Here’s what the poll found: 42% of U.S. adults overall agree there is now a greater chance of a nuclear war; 48% of Republicans, 38% of independents and 41% of Democrats agree.

Another 31% overall say the chances are “about the same” as they were five years ago; 32% of Republicans, 31% of independents and 28% of Democrats agree with that.

Also. 10% overall say there is now a “lesser” chance of nuclear war when compared to five years ago. 10% of Republicans, 9% of independents and 12% of Democrats agree.

And finally, 17% overall simply “don’t know: 10% of Republicans, 22% of independents and 18% of Democrats concur.

The pollster queried respondents in 24 different demographics spanning political preferences, race, sex, ideology, age, residential locations and incomes.

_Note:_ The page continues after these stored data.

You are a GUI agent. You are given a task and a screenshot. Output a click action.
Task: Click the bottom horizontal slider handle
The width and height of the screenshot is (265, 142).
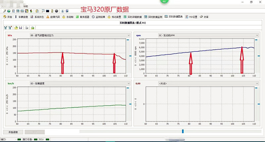click(183, 132)
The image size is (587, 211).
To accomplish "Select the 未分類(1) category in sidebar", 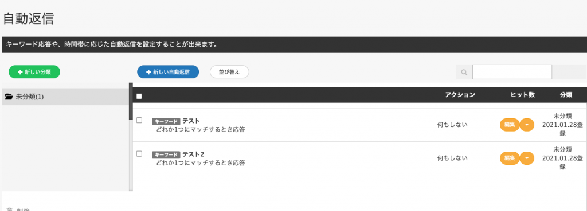I will click(65, 97).
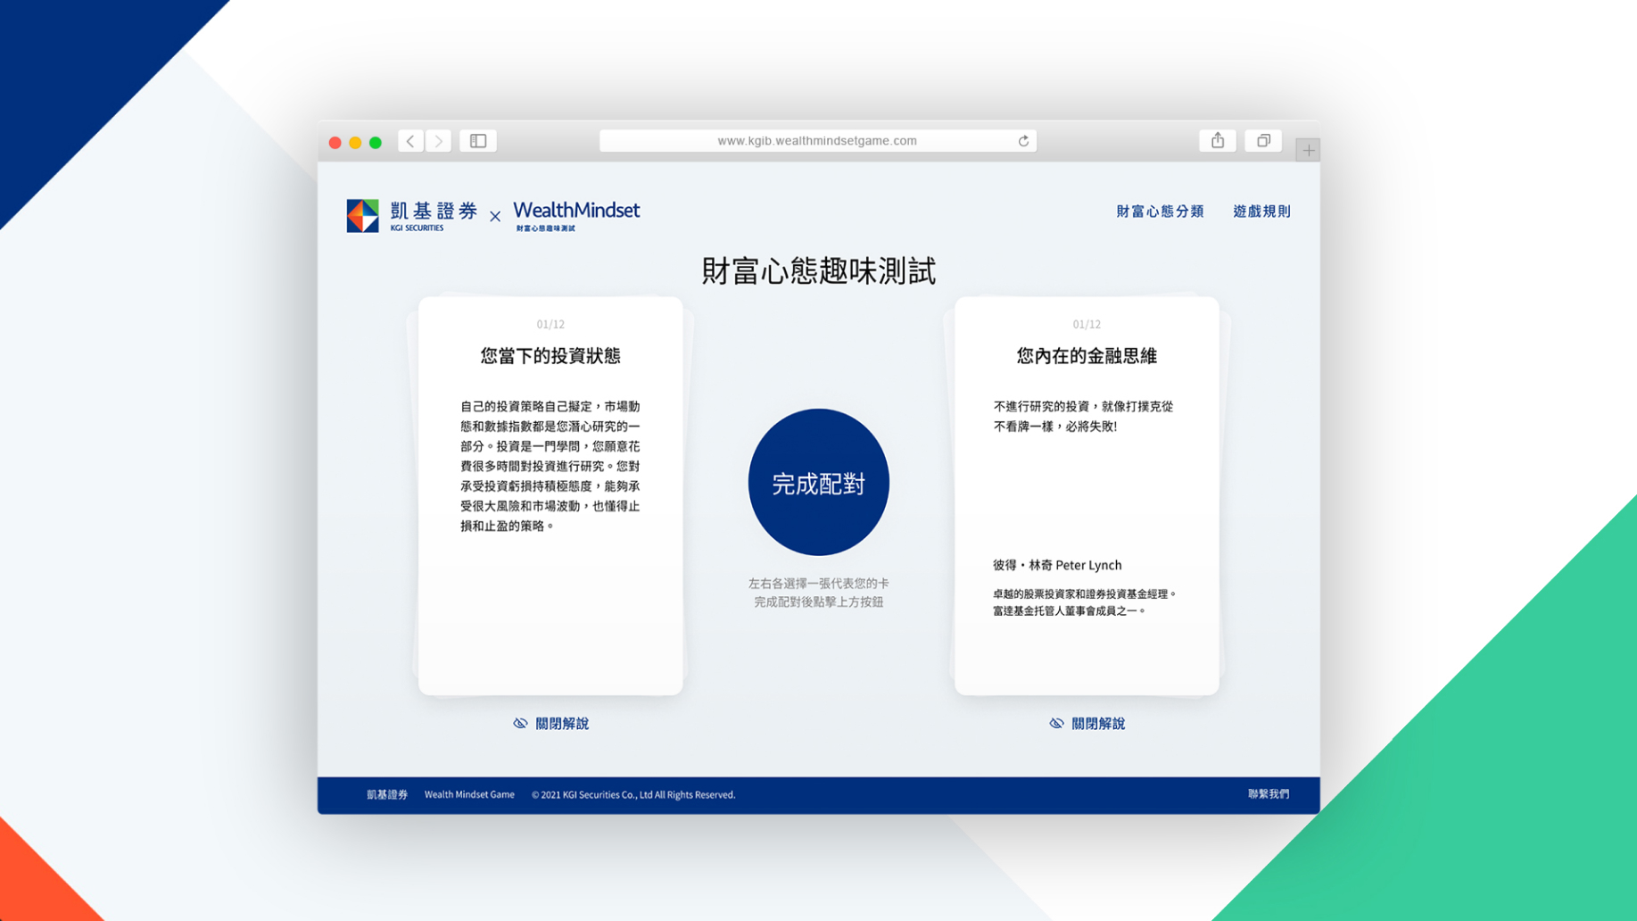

Respondents who voted for former President Donald Trump in the 2020 election had the most pronounced sentiment here of all; 50% of them said there was a greater chance of nuclear war in these times. Those ages 45-64 and respondents with incomes of $100,000 a year were among the most convinced that nuclear war was in the future.

And some findings of note: 47% of both liberals and conservatives plus White people anticipate a nuclear war. Those who were least convinced of future conflict were Black people (29%) and Hispanics (35%). The poll of 1,500 U.S. adults was conducted Jan. 21-24.


“Shhh! Nobody talk about World War III. As West’s ruling class leads us closer to the brink of nuclear conflict with Russia, dissent can barely be heard,” notes the title of an analysis by Rod Dreher, senior editor for the American Conservative.

“Whatever the morality of the Ukrainians’ cause, the fact remains that Russia has nuclear weapons. Get it? Russia has nuclear weapons. We used to live in a world where that horrible fact meant something. It meant that our policymakers had to be extremely careful, as did theirs, so the entire world didn’t go up in a quick series of flashes and mushroom clouds. Apparently all of that has been pushed aside,” Mr. Dreher wrote in his analysis, which was published Friday.


Longtime actress and activist Jane Fonda continues to weigh in on politics, this time through the Jane Fonda Climate PAC, a political action committee which she founded last March 16.

“The PAC is laser focused on one goal: Do what it takes to defeat fossil fuels supporters and elect climate champions at all levels of government,” Ms. Fonda said in her mission statement at the time.

She has now launched a petition to support that particular calling.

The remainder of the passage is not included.